Acknowledgements Valuable help by Maurizio Baldanzi, Barbara Martini and Fabio Sonnati is gratefully acknowledged. Special thanks go to Massimo Martelli (TI, Italy) for his friendly and qualified assistance within the frame of the Elìte program.
Authors Profile Stefano Ricci was born in Prato, Italy, in 1970. He received the Laurea degree in 1997 from the University of Florence. He joined the Electronic Engineering Department at the University of Florence as PhD student in 1998. His research interests are on high performance DSPs and digital circuits design.
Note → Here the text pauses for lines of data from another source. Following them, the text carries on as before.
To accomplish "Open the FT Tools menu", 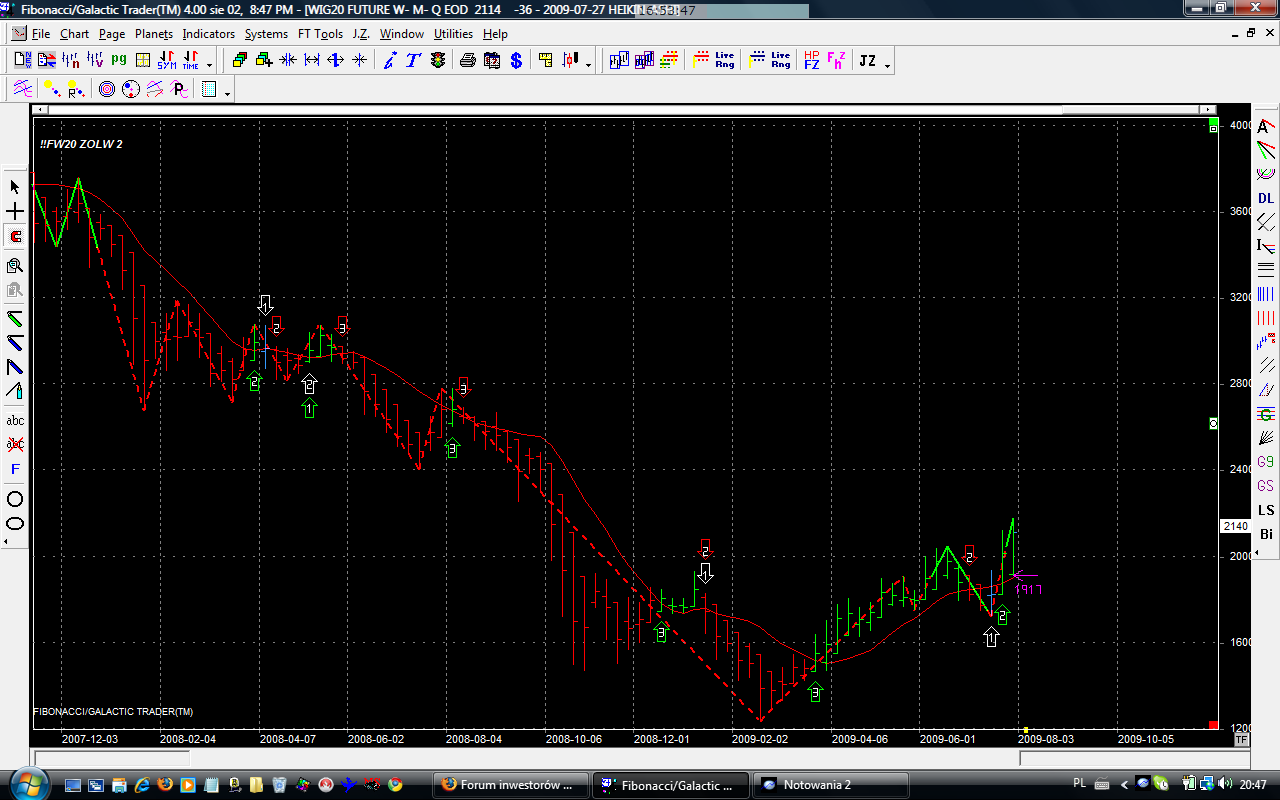I will pos(320,34).
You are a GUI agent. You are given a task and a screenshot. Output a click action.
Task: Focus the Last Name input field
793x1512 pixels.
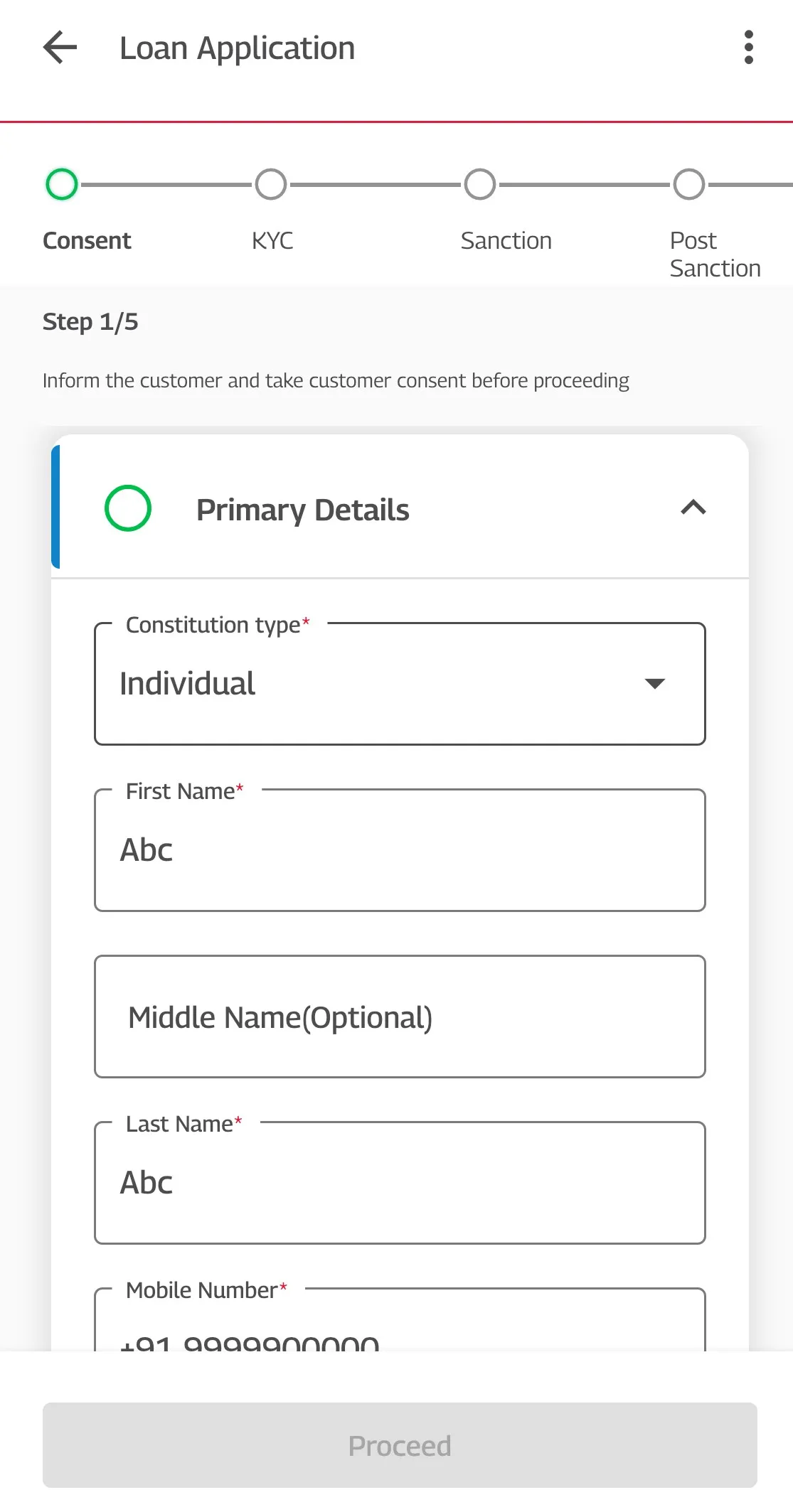(400, 1183)
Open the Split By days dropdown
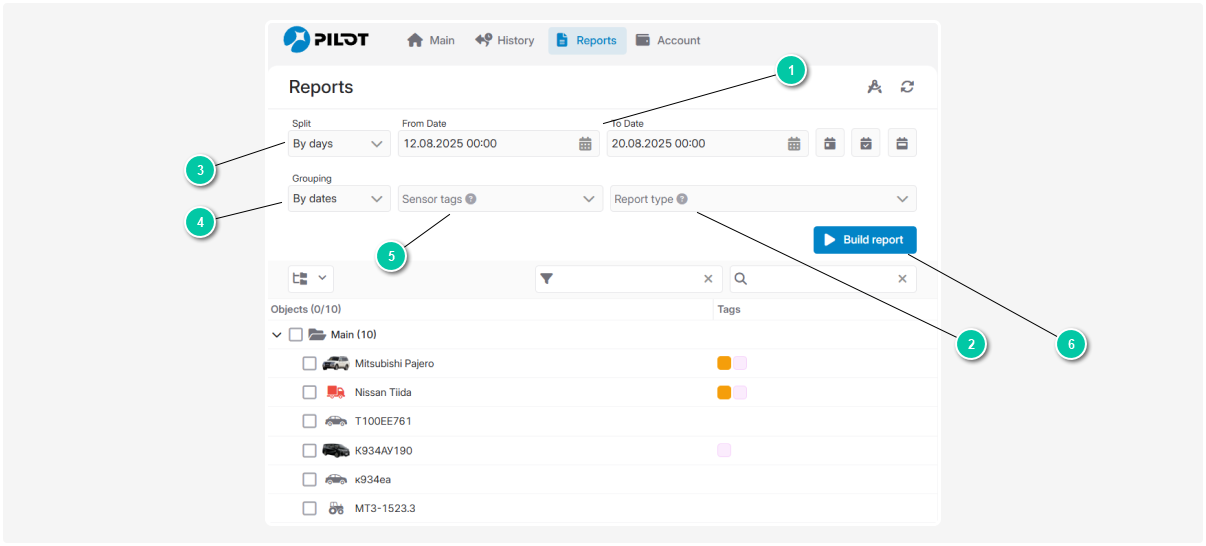The image size is (1206, 546). 339,144
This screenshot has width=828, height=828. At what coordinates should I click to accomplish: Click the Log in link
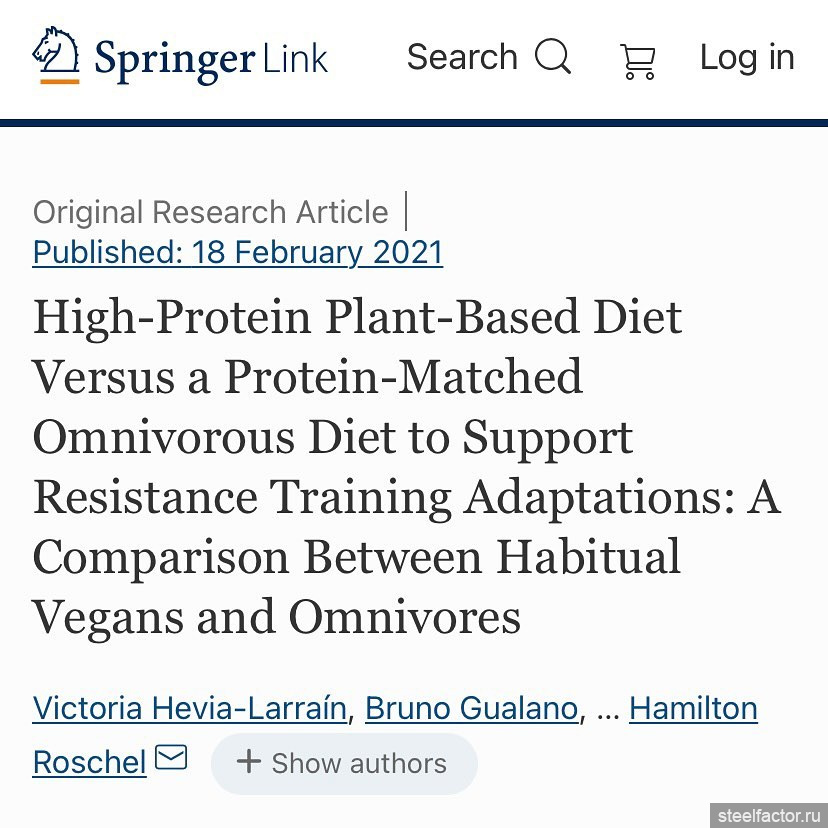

Francesco Guidi was born in Florence, Italy, in 1964. He was graduated in electronics by technical high school in 1984. Since 1991, he was been with the Department of Electronic Engineering of the University of Florence, where he is mainly engaged in research on ultrasound Doppler techniques. Piero Tortoli received the Laurea degree in Electronic Engineering from the University of Florence in 1978. Since then he is with the Electronic Engineering Department of the University of Florence, where he is presently professor of Electronics. His main interests are in the area of signal processing systems and devices with application to biomedical instrumentation and radar.